Please be a nice bubble and pop soon, AI.

[–] explodicle@sh.itjust.works 5 points 6 hours ago (2 children)

Stupid question: if you think it's a good idea but don't know when the price will go up, you just buy stock and wait. But if you think it's a bad idea and don't know when the price will go down, is there any long-term alternative to shorting that doesn't require betting on the date?

[–] onlinepersona@programming.dev 4 points 6 hours ago (1 children)

That's a good question I dont have an answer to. Maybe there are ways to short where you can just hold, but I dont know how. Maybe there's a way to borrow lots of RAM and GPUs, sell them, then buy them back when the price drops and sell them for cheap back to whom you borrowed. But I dont know who would make that deal.

[–] TotallyHuman@lemmy.ca 2 points 1 hour ago

You can hold a short position by repeatedly borrowing more stock -- but you run the risk of running out of money completely, because short positions have (theoretically) infinite downside risk.

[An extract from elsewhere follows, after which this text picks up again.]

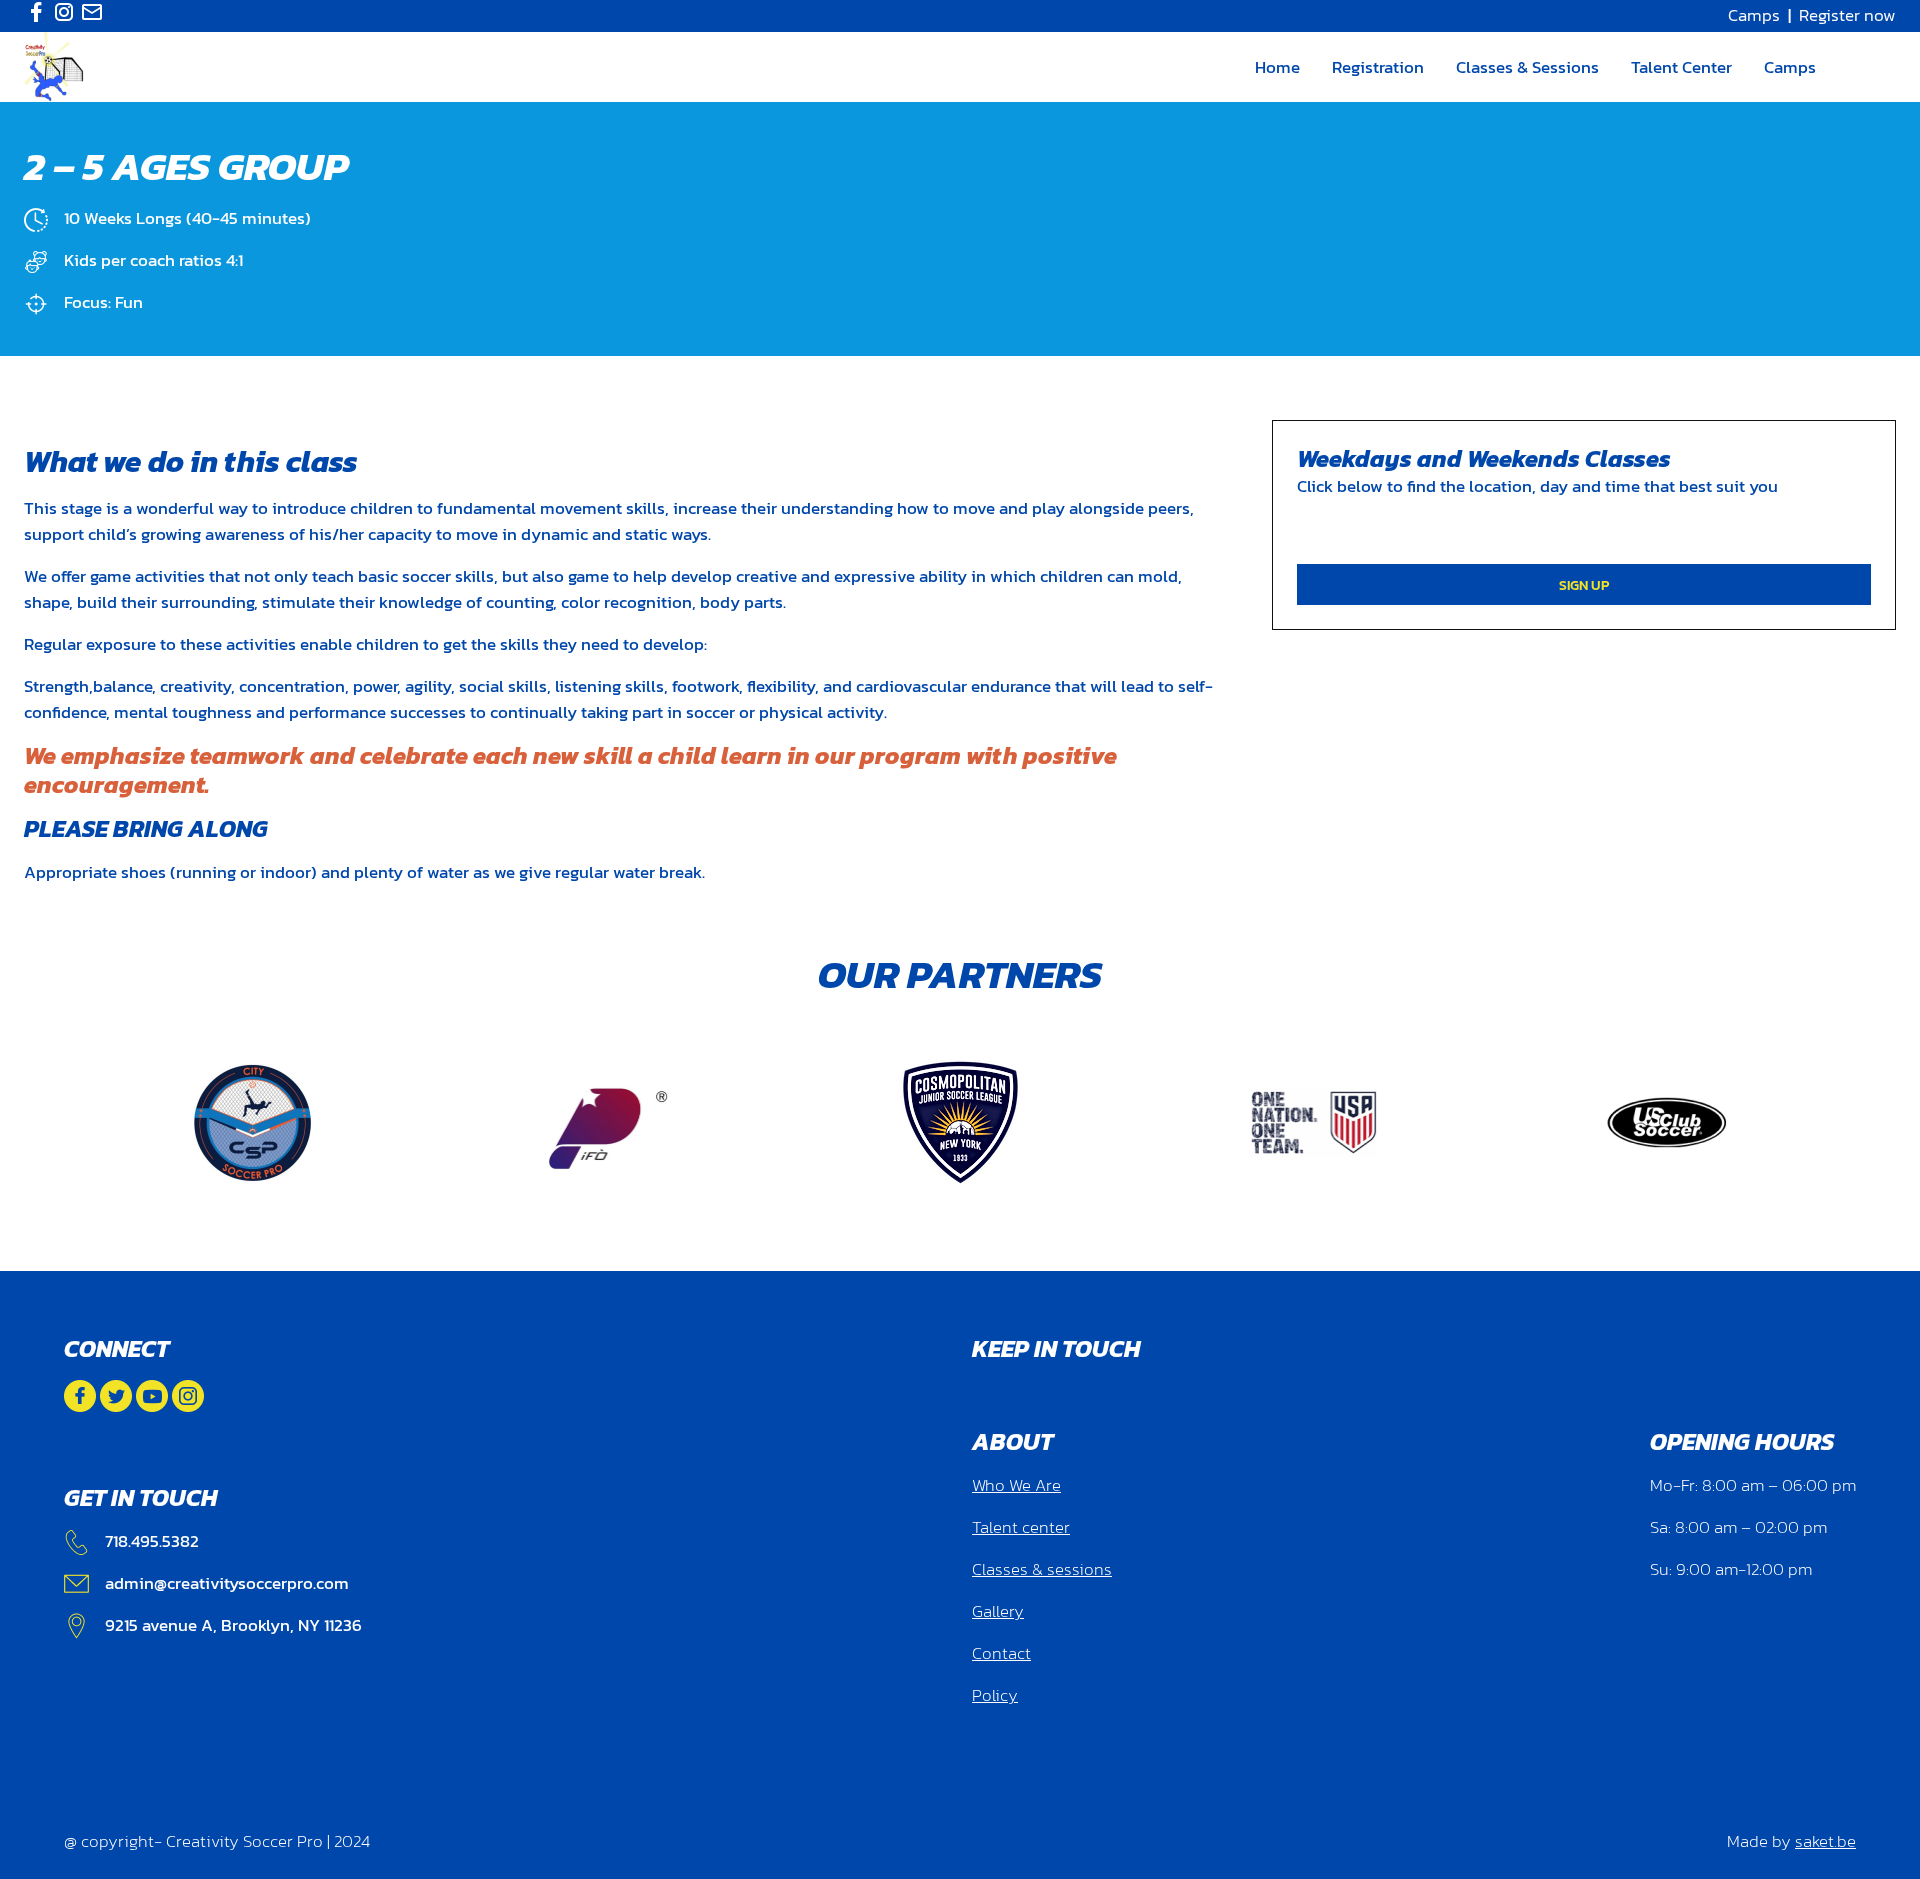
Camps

[–] TotallyHuman@lemmy.ca 3 points 1 hour ago

If you imagine it like making a bet, nobody's going to take a bet with you where they pay you when it pops, but there's no time after which you pay them -- because they'd never get any money out of that bet. Buying stock is different because it's a thing you can own, but you can't invest in the idea of something failing, because there isn't any business which will take your money and make something more likely to fail.

You could buy every stock except AI-related stocks, which I believe is functionally equivalent to buying an index fund and shorting AI stocks based on the percentage of AI stocks in the index fund. You could also think about what businesses would do well (or less poorly) in the case of an AI-instigated crash, and then buy those.